Plant cell and hairy root cultivation has proven to be efficient biofactories for production of medicinally/commercially important bioactive metabolites and recombinant protein. Large-scale production of these low-volume high-value compounds has led to modification of the existing bioreactors to suit the requirement of these cultures. Bioreactors have been succesfully developed for commercialization of few plant-based products (Taxol, shikonin, taliglucerase alfa, etc.). The successful use of disposable bag bioreactor vessels as a STR operated at batch mode for production of taliglucerase alfa with recombinant carrot cell suspension cultures is a good example of how far the bioreactor operating process and strategies have come along in the past few years.

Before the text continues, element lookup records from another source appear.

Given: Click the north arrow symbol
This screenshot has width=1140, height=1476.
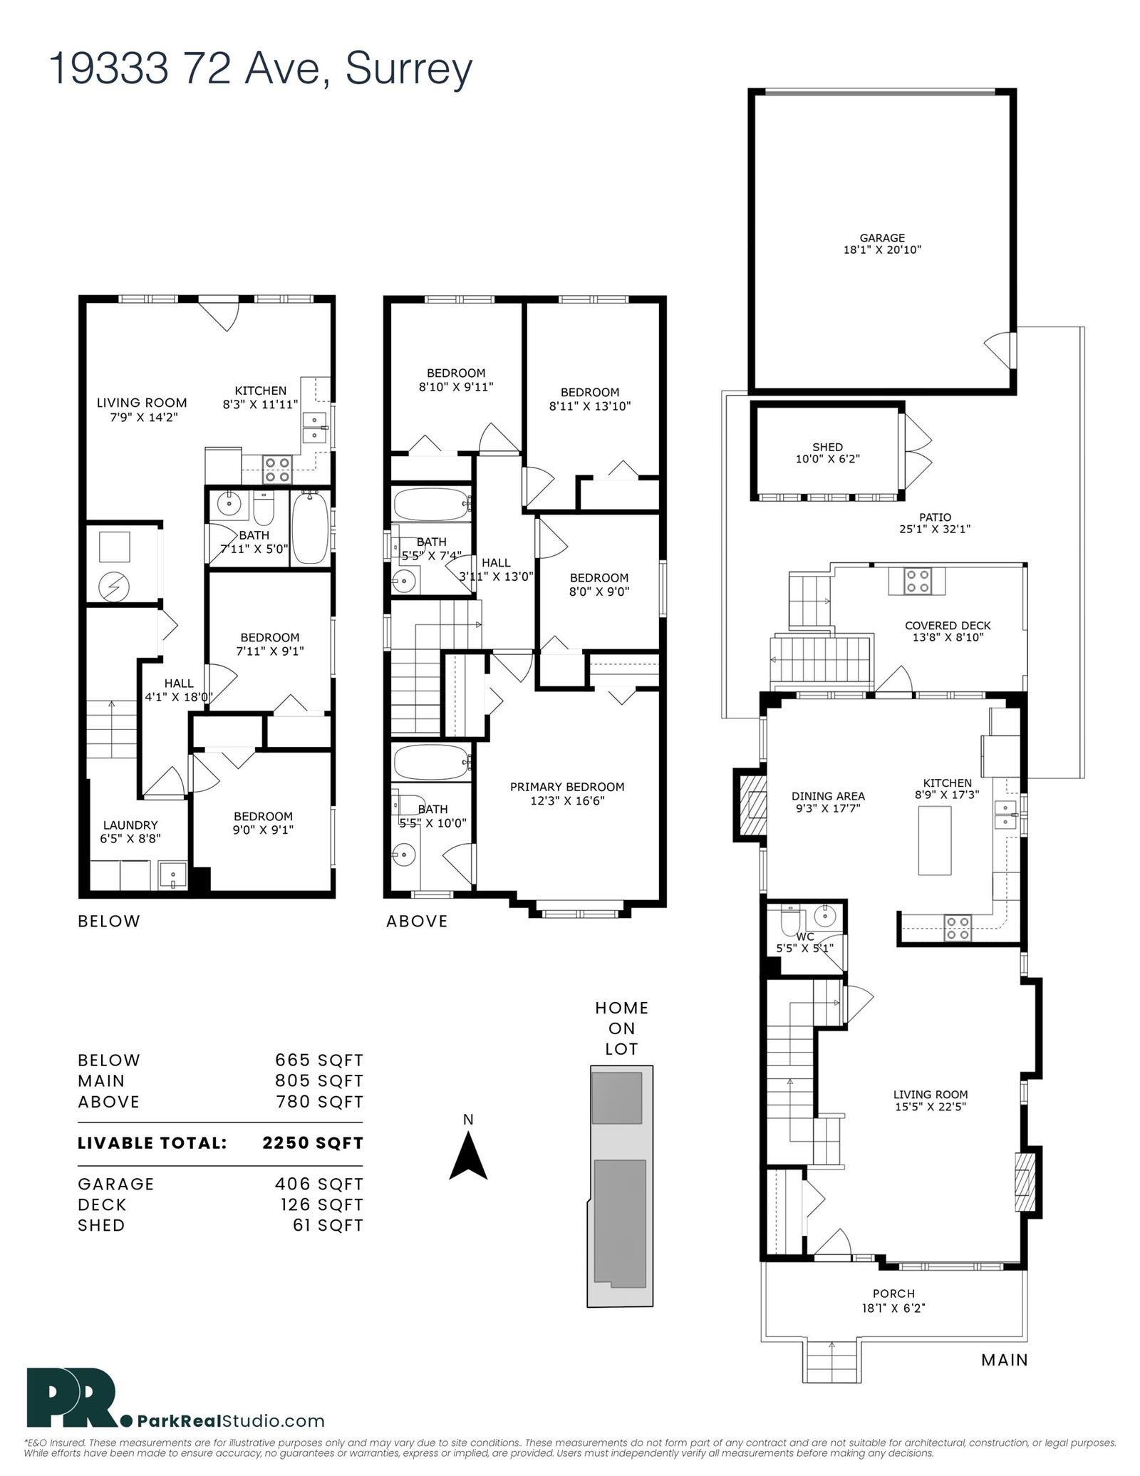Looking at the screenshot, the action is point(468,1157).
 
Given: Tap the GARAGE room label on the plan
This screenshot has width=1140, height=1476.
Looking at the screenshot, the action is point(882,238).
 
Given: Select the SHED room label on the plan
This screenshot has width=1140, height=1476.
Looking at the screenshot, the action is point(827,447).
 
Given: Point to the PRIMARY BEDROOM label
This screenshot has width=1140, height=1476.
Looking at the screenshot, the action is point(567,787).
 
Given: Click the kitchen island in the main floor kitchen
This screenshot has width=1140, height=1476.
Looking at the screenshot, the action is point(934,840).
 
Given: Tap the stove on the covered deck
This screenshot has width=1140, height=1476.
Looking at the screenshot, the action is point(917,581).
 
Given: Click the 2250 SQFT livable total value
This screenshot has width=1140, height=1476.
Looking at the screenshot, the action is point(313,1143).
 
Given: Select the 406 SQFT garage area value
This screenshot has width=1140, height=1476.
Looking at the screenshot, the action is point(319,1184).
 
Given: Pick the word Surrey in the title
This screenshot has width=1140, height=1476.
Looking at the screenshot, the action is point(409,70).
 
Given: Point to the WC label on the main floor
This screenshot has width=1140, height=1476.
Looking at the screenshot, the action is point(805,936).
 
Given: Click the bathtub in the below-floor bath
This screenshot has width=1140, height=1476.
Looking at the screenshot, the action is point(310,527).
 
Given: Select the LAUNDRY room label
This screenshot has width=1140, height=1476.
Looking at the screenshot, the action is point(130,825).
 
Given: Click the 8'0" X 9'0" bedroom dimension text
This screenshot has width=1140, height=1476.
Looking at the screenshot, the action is point(598,591).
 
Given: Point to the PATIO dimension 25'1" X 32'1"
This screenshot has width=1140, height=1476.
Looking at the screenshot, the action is point(936,529).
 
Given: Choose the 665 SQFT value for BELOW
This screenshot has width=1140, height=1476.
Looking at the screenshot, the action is point(319,1060).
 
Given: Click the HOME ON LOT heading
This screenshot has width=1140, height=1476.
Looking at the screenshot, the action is point(622,1028).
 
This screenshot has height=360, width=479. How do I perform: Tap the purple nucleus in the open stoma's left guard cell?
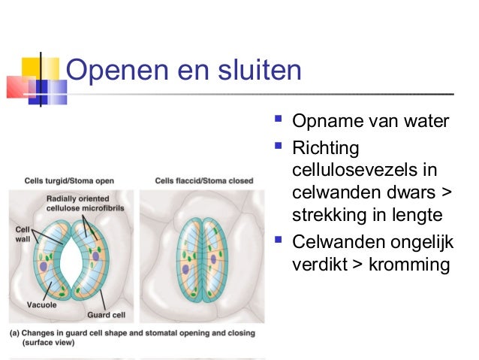(44, 266)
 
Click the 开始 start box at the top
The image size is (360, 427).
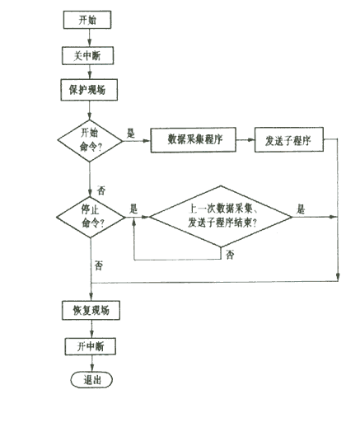87,20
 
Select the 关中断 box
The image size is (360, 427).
88,56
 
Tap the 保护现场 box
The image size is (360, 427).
89,90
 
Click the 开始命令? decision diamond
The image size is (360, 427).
90,141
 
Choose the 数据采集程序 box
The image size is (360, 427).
194,140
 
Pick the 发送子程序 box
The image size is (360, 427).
289,139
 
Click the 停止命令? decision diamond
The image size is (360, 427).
91,217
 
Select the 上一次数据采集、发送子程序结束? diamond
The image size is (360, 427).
221,217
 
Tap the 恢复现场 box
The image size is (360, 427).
91,311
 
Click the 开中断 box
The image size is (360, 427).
91,346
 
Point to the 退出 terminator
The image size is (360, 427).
91,380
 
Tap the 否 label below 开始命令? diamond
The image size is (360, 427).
101,190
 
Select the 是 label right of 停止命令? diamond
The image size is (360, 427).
133,209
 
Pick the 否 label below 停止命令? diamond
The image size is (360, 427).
99,265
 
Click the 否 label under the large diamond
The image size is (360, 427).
230,255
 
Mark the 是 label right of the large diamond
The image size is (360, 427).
301,209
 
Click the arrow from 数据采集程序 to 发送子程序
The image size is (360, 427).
245,140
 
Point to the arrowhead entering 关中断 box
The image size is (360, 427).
89,43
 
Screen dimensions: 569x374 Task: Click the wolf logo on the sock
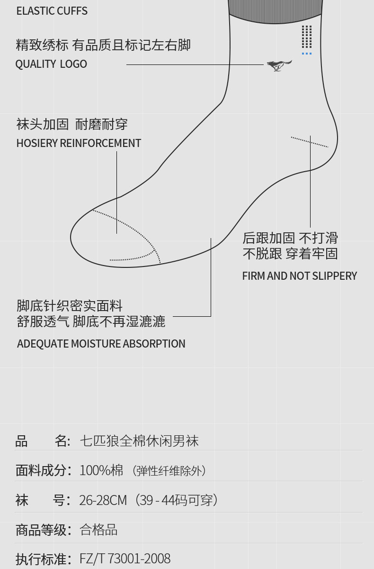click(x=279, y=65)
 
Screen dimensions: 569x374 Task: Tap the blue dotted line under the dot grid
click(x=307, y=54)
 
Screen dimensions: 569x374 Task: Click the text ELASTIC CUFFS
click(x=52, y=11)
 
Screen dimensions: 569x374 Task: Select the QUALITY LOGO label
click(x=51, y=64)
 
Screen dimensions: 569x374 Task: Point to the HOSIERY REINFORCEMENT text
click(x=79, y=143)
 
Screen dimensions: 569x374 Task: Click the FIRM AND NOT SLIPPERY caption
click(x=299, y=276)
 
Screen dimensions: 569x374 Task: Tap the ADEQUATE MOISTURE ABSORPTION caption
click(x=101, y=344)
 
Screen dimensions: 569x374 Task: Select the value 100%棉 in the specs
click(x=101, y=470)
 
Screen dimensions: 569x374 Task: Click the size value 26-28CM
click(x=103, y=500)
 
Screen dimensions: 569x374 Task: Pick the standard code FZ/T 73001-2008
click(x=125, y=559)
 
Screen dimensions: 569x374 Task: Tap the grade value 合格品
click(x=98, y=530)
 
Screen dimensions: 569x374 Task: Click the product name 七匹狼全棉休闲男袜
click(x=139, y=441)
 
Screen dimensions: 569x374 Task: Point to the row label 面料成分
click(x=41, y=470)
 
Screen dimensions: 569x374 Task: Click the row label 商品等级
click(x=41, y=530)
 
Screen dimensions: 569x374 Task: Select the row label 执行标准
click(x=41, y=559)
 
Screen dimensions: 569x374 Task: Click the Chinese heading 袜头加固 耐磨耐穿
click(x=72, y=125)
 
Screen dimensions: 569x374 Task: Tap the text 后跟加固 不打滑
click(x=290, y=238)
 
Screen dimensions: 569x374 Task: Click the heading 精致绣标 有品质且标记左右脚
click(x=103, y=45)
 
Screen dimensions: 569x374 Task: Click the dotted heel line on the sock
click(x=309, y=142)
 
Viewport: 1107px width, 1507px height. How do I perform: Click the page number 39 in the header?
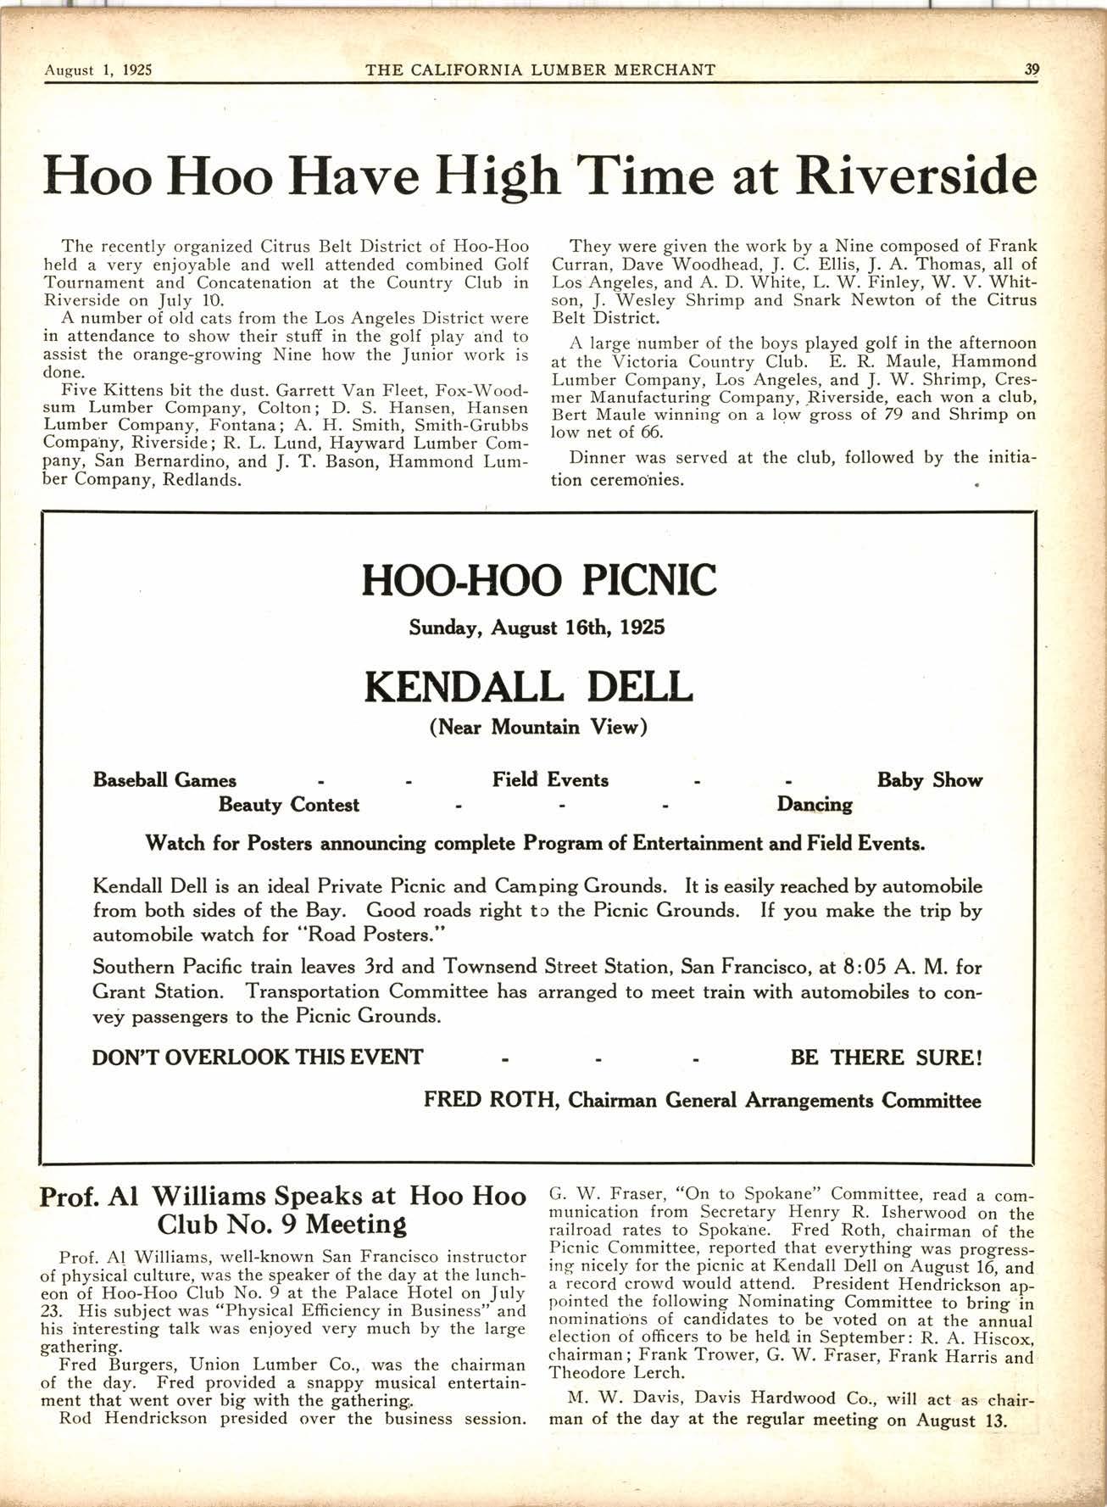click(x=1031, y=70)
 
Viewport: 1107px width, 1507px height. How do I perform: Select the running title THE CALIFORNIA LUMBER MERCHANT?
click(x=540, y=70)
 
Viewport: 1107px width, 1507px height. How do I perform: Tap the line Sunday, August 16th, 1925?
click(x=537, y=628)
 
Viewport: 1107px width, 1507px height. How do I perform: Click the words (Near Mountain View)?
click(x=538, y=728)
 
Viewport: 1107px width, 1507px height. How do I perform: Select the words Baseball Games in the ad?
click(x=164, y=780)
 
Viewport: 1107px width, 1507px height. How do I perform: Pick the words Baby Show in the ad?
click(x=929, y=780)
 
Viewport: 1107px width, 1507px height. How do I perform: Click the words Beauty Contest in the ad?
click(x=288, y=805)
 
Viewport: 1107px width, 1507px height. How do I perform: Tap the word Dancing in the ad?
click(x=814, y=805)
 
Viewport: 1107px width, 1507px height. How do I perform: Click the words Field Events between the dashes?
click(x=550, y=780)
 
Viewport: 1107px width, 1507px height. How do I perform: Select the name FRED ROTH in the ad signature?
click(x=490, y=1101)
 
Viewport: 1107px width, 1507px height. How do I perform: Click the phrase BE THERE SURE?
click(x=886, y=1058)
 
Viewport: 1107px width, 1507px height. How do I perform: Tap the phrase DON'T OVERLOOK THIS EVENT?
click(x=258, y=1058)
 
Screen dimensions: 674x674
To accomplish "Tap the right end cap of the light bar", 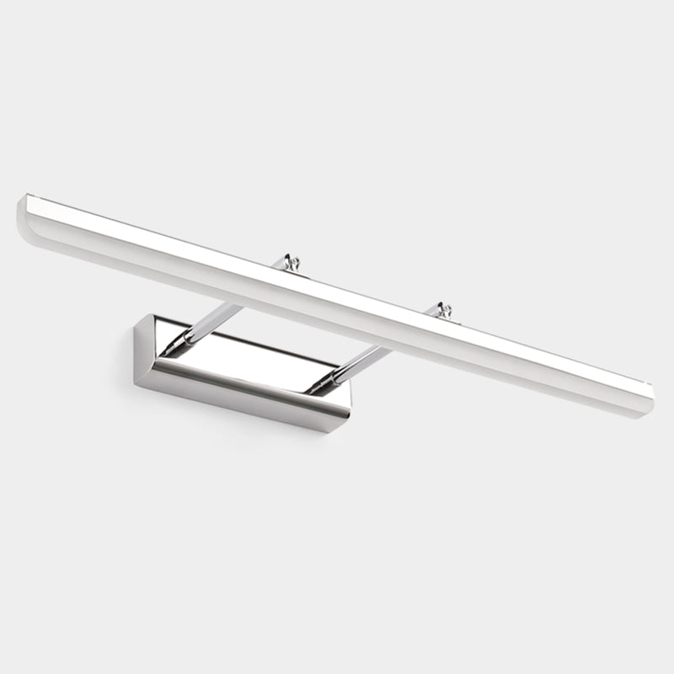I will pyautogui.click(x=649, y=394).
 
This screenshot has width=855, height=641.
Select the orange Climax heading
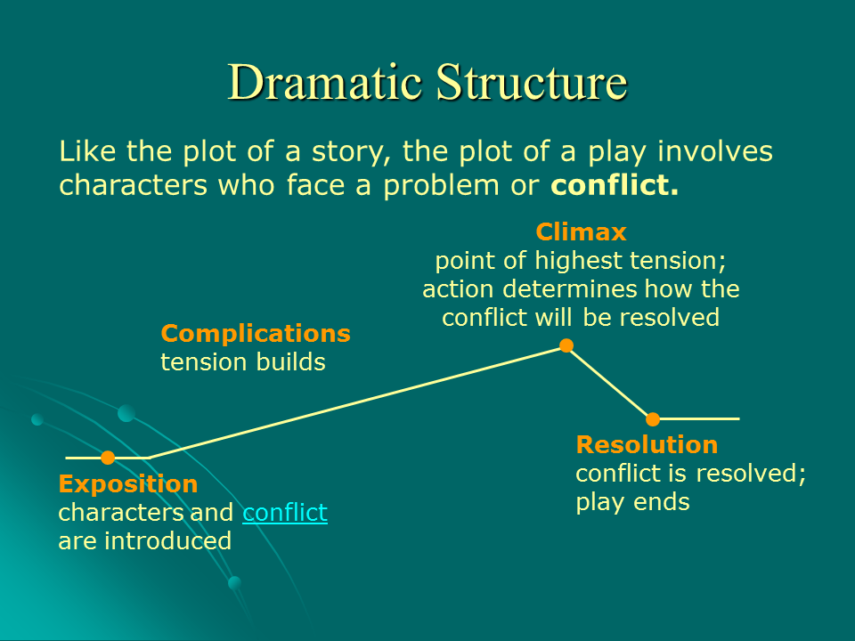pyautogui.click(x=581, y=232)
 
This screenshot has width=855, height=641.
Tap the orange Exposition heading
pyautogui.click(x=128, y=484)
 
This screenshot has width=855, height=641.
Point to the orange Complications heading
pyautogui.click(x=256, y=334)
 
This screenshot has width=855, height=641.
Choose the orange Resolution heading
pyautogui.click(x=647, y=444)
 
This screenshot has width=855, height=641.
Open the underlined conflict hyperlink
pyautogui.click(x=285, y=513)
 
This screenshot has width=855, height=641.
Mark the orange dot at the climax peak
pyautogui.click(x=566, y=345)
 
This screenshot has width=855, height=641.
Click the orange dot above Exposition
pyautogui.click(x=108, y=458)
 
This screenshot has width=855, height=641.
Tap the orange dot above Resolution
pyautogui.click(x=653, y=418)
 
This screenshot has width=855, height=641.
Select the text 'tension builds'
pyautogui.click(x=243, y=362)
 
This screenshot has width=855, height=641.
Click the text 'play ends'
pyautogui.click(x=632, y=501)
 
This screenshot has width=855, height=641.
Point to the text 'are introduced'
pyautogui.click(x=144, y=540)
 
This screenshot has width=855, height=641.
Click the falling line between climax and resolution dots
pyautogui.click(x=610, y=383)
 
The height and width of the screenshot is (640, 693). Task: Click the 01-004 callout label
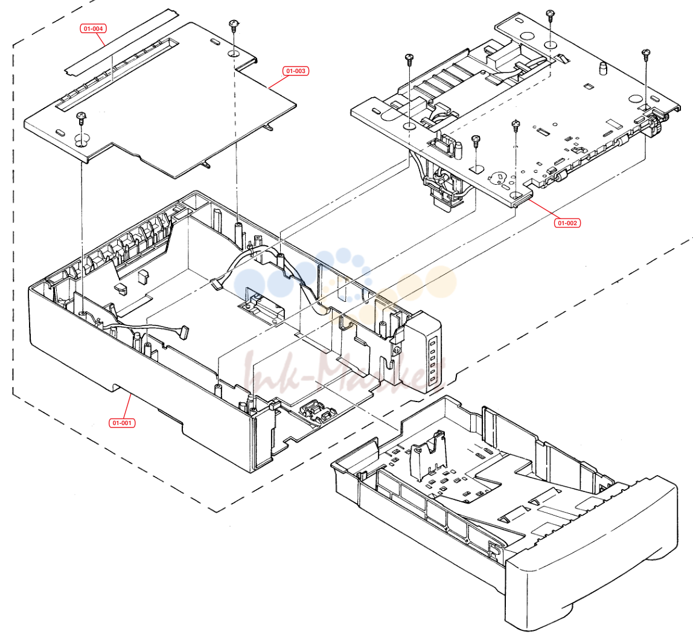pyautogui.click(x=93, y=29)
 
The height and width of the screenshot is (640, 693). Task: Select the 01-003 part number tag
pyautogui.click(x=296, y=71)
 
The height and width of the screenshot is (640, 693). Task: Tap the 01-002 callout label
pyautogui.click(x=567, y=223)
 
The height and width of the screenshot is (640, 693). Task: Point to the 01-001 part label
pyautogui.click(x=122, y=423)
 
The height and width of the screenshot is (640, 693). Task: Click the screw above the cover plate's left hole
pyautogui.click(x=81, y=118)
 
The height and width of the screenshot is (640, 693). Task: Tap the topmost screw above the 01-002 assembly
pyautogui.click(x=550, y=15)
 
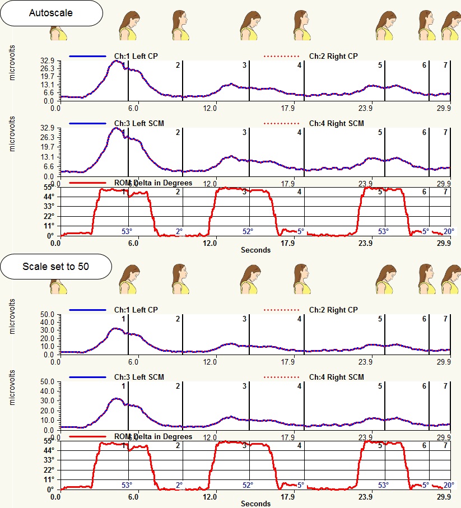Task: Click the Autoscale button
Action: (x=51, y=13)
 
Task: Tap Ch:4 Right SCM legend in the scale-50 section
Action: (x=336, y=377)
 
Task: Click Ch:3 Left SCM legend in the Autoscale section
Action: (x=139, y=123)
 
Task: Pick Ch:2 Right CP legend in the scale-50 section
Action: (x=333, y=310)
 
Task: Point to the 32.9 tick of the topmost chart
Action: (x=46, y=61)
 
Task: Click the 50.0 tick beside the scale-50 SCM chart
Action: (x=46, y=382)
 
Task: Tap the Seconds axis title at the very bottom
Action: (x=255, y=504)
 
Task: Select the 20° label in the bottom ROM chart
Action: (x=449, y=485)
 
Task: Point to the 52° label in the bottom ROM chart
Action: (x=248, y=485)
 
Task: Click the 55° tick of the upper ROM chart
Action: (x=49, y=188)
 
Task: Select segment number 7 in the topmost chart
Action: (x=445, y=66)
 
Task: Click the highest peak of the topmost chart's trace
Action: (x=116, y=60)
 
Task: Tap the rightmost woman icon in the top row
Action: (x=450, y=26)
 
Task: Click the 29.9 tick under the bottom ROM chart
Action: (x=444, y=497)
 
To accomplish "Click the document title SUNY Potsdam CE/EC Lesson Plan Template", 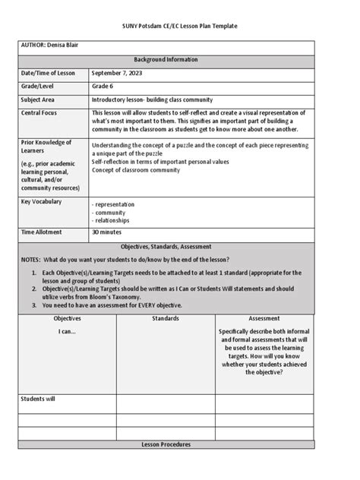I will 179,26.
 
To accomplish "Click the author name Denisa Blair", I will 63,46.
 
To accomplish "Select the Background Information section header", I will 166,59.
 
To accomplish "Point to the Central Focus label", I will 42,113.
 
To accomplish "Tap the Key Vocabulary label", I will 42,202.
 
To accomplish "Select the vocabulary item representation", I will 114,204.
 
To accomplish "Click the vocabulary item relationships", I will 112,221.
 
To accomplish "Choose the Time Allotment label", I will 42,232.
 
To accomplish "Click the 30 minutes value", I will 107,232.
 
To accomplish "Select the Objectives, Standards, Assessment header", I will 166,248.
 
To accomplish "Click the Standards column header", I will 165,319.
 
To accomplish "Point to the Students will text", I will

The overall cost and time required for cleaning of the bioreactor and harvesting of the culture reduces due to the disposable bags, and any chances whatsoever of contamination from the previous batch become negligible. Newer design approaches for better control of the bioreactors and real-time monitoring using artificial intelligence are being used for microbial cultivations. These can be applied to enhance productivity in plant cell bioreactors at a commercial scale. In application of computational tools of modeling and simulation, omic approaches for online monitoring of plant cell constituents also help in evolution of new bioreactors.